Eurozona, sette punti per recuperare competitività

L’area Euro arranca rispetto agli USA in termini di ricchezza prodotta. Uno studio di McKinsey individua sette aree strategiche su cui focalizzarsi per ravvivare la produttività del sistema economico dell’Eurozona e ritrovare competitività internazionale.

Ultimo trimestre del 2023. Il PIL degli USA registra una crescita su base annua del 2.5%; l’Eurozona registra un magrissimo +0.5%. Due punti percentuali di differenza che rappresentano il maggior gap tra le due economie dal 2013 ad oggi (periodo covid escluso). Nello stesso orizzonte temporale – l’ultimo decennio – l’Eurozona è riuscita a “battere” gli USA in termini di crescita solo in tre occasioni (2016,2017 e 2022). Per il resto, continuando con la metafora sportiva, un solo pareggio (2020) e sei sconfitte. Nel 2022 (fonte OECD) il PIL pro capite in Eurozona, a parità di potere d’acquisto, era del 27% inferiore rispetto a quello negli USA.

Al netto delle maggiori difficoltà che hanno coinvolto la zona Euro nell’ultimo biennio (la crisi in Ucraina per essere precisi) la tendenza sembra essere piuttosto chiara: viviamo una fase di decoupling tra la crescita econimica statunitense e quella dell’Eurozona. Volendola dire con altre parole, l’economia dell’area Euro fa sempre più fatica a stare al passo di quella degli Stati Uniti (e non solo). Un trend che si riflette anche sui mercati finanziari. Nel 2022 la capitalizzazione di mercato negli USA era 2,5 volta quella dell’Eurozona; nel 2023 l’Eurostoxx 600 ha registrato una performance del 12.64% contro il 24.23% dello S&P500.

Da dove deriva questo gap e come lo si può colmare? Tornando al dato sul PIL pro capite, quel 27% di differenza tra Eurozona e USA dipende per una metà da problemi di produttività e per il resto da scelte legate alla quantità di ore lavorate. Ed è evidentemente il primo punto quello sul quale è necessario concentrare gli sforzi.
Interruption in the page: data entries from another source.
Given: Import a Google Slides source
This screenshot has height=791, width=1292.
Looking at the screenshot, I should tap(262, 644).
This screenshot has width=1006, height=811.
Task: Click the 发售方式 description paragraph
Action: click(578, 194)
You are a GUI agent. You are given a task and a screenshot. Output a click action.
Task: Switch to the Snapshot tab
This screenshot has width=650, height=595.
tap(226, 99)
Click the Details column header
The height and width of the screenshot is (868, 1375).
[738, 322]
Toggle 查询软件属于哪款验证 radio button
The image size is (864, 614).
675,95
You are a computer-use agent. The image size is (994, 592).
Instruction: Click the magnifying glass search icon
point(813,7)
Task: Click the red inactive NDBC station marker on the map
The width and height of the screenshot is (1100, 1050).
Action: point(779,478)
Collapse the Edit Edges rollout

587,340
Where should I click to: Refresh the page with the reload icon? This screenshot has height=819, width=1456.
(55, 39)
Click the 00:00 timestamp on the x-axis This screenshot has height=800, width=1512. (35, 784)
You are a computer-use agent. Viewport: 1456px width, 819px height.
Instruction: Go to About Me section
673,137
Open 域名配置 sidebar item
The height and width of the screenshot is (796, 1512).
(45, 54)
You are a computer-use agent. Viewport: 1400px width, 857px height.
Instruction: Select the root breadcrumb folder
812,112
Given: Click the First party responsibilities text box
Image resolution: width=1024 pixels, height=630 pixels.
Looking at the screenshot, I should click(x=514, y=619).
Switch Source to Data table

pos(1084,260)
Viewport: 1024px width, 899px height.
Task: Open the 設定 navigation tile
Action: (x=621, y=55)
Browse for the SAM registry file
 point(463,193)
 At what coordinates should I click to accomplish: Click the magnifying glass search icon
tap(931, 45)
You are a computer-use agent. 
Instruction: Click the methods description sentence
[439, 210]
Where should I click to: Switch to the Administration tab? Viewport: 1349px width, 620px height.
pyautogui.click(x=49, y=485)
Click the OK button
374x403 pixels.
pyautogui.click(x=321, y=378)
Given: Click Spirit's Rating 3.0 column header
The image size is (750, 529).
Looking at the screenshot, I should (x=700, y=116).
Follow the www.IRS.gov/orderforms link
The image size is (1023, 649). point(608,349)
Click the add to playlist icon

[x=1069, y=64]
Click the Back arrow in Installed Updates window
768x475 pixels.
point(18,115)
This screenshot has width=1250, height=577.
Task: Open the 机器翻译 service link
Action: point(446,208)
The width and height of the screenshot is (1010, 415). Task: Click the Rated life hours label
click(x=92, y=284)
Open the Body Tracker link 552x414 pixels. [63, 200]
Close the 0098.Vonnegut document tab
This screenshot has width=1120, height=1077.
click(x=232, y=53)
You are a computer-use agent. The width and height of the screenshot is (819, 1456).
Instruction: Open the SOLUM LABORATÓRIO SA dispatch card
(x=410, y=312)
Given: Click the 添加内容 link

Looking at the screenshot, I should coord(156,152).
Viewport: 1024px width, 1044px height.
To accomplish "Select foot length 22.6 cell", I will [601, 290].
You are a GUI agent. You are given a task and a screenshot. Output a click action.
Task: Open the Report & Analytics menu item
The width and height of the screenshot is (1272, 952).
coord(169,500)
Una recente analisi della società di consulenza McKinsey ha individuato i sette punti sui quali è necessario focalizzare la politica economica dell’area per recuperare competitività e salvaguardare, mentenendole finanziariamente sostenibili, le indiscusse eccellenze del vecchio continente, come la sostebilità ambientale, il welfare e le politiche di inclusione. Vediamone alcuni.

Innovazione. La spinta alla produttività passa necessariamente attraverso l’innovazione. E le ultime frontiere di quella tecnologica stanno mettendo in seria difficoltà il modello industriale europeo. Il settore automobilistico, quello farmaceutico e quello aerospaziale sono in prima linea sul questo fronte. Ma dei 10 principali campi di innovazione tecnologica individuati da McKinsey, l’Eurozona primeggia solo in due con forti ritardi, per esempio, sull’intelligenza artificiale.

Energia. L’Eurozona importa il 55% (dati 2021) dell’energia necessaria per far funzionare le proprie attività economiche contro il 25% della Cina e l’autonomia energetica degli USA. Gli ultimi eventi geopolitici hanno dimostrato tutta la fragilità dell’area sul tema, evidenziando la necessità di diversificare le fonti di approvvigionamento ed aumentare la capacità di produzione.

Investimenti. Il gap nei finanziamenti esteri diretti tra USA e Eurozona vale un punto percentuale di PIL. Le spese per investimento delle grandi aziende europee nel periodo 2015-2023 sono calate, mentre negli USA sono salite del 30%. In questo stesso periodo l’ammontare di investimenti effettuati dalle grandi aziende USA è stato del 60% superiore a quello delle concorrenti europee. Lo scenario non cambia se si guarda al mondo del private equity e del venture capital, il cui patrimonio gestito è rispettivamente – dati 2022 – del 50% e del 75% inferiore nell’Eurozona rispetto agli USA.

Supply chain. Per la catena di approviggionamento valgono i discorsi fatti per l’energia. Un dato, ricorda lo studio di McKinsey, vale come esempio: della catena del valore dei semiconduttori solo il 10% è attribuibile all’Eurozona contro il 35% degli USA.

A completare la lista di aree nelle quali l’Eurozona si può giocare le proprie carte in termini di competitività nel futuro ci sono il mercato del lavoro (in particolare per quel che riguarda il rapporto tra scuola e lavoro e la valorizzazione dei talenti), la dimensione delle aziende (ancora troppo piccole per competere con la concorrenza statunitense e non solo) e la politica industriale (da ridisegnare di fronte ai cambiamenti geopolitici ed alla sfida climatica).